- PROBLEM TO SOLVE
Report only how many lines of the records contain the word "with".

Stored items
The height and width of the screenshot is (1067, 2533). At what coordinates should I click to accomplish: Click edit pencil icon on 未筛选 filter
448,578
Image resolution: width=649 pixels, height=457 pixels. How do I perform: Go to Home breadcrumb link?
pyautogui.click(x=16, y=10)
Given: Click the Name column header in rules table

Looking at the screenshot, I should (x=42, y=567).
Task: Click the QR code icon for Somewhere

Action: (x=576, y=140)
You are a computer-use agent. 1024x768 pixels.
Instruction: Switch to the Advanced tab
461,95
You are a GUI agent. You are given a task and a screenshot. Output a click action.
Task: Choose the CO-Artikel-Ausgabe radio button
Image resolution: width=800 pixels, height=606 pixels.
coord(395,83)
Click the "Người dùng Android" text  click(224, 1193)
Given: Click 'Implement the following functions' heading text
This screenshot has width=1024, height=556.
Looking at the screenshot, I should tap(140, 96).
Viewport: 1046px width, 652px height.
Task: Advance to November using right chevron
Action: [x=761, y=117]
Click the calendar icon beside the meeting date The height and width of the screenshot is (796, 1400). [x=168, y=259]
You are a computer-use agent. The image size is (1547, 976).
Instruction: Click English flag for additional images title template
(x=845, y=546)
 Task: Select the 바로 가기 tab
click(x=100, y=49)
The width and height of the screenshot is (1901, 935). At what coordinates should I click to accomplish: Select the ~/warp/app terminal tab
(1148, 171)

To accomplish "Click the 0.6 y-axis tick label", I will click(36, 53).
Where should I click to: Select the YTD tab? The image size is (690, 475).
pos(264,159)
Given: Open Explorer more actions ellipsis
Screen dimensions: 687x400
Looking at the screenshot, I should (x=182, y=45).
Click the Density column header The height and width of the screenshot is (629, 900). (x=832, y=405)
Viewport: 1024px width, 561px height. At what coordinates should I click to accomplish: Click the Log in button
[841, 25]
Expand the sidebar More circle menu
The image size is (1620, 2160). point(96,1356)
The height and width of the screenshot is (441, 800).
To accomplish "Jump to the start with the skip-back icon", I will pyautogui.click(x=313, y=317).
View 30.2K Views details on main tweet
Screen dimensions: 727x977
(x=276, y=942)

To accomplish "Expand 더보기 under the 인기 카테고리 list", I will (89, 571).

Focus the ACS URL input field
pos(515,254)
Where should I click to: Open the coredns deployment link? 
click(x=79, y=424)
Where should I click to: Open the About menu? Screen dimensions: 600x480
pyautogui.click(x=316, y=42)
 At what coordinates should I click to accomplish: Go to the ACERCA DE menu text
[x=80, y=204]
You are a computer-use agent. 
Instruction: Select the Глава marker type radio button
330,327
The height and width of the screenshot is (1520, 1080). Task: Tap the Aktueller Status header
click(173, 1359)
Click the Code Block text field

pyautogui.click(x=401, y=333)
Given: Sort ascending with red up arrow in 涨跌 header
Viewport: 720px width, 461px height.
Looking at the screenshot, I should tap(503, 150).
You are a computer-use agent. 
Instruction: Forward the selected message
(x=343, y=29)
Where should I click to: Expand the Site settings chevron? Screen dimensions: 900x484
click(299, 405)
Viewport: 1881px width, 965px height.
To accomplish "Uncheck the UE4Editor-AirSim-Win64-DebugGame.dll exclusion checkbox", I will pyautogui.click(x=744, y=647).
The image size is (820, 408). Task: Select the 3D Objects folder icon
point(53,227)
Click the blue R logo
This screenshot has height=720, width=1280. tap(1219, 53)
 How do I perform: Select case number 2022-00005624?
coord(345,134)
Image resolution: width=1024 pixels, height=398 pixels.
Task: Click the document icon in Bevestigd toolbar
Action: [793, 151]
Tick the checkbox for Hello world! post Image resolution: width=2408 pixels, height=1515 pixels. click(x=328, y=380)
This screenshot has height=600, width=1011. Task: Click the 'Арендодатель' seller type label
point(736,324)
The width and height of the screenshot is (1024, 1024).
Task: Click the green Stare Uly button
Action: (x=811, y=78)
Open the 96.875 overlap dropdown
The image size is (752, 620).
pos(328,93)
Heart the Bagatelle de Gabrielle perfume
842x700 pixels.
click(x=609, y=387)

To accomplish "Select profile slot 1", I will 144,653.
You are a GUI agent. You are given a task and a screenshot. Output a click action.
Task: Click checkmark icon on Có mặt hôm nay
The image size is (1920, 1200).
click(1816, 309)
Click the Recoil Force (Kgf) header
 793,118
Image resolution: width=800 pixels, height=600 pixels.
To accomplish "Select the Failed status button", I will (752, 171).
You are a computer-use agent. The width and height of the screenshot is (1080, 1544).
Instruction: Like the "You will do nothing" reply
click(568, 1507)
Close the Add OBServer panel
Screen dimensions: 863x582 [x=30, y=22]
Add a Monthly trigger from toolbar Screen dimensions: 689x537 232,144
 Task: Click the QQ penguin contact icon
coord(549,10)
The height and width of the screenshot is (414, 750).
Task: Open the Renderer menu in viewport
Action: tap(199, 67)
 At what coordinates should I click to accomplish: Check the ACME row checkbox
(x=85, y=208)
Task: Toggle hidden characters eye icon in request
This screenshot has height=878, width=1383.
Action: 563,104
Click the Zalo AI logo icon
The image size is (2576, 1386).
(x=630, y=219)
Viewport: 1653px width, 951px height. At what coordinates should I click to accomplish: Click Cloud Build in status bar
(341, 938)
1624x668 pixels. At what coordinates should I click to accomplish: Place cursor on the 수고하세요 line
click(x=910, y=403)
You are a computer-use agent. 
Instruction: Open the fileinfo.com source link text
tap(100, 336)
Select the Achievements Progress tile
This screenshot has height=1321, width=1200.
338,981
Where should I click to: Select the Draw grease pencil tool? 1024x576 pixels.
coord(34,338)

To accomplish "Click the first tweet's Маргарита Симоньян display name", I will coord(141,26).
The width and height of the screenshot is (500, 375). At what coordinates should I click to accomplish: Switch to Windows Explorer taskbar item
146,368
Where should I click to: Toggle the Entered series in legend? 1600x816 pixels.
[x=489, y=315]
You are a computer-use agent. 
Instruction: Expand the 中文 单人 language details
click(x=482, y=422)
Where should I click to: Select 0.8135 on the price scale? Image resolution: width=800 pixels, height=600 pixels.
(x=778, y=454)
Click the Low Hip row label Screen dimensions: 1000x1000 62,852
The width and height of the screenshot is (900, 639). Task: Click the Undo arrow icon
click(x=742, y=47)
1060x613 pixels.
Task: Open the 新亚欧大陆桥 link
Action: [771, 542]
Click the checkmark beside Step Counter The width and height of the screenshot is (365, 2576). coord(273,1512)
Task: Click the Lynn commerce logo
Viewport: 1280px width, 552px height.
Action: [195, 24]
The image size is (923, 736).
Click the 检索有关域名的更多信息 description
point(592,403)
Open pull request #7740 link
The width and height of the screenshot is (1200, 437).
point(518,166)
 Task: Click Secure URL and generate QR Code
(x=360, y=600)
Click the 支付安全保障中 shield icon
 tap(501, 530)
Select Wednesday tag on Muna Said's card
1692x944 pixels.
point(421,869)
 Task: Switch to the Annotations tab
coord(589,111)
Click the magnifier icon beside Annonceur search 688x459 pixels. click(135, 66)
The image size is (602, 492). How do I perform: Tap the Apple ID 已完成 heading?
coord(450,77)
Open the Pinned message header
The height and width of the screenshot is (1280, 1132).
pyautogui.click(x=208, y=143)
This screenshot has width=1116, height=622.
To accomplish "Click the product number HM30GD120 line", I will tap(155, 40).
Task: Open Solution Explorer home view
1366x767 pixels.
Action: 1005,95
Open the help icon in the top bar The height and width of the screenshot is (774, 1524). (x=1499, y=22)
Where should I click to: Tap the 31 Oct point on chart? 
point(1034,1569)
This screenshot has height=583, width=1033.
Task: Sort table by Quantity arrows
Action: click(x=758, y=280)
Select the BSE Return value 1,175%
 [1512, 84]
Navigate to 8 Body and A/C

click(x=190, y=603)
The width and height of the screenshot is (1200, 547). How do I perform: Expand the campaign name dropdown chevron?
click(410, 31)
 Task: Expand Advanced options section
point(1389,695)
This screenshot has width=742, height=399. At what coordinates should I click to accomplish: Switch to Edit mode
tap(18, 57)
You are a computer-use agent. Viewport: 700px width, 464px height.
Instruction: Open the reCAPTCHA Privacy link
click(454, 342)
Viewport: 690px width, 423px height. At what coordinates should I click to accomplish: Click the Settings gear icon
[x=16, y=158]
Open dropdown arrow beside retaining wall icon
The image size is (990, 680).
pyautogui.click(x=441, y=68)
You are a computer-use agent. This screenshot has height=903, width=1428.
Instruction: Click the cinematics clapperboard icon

- SOLUTION FOR THIS TASK
2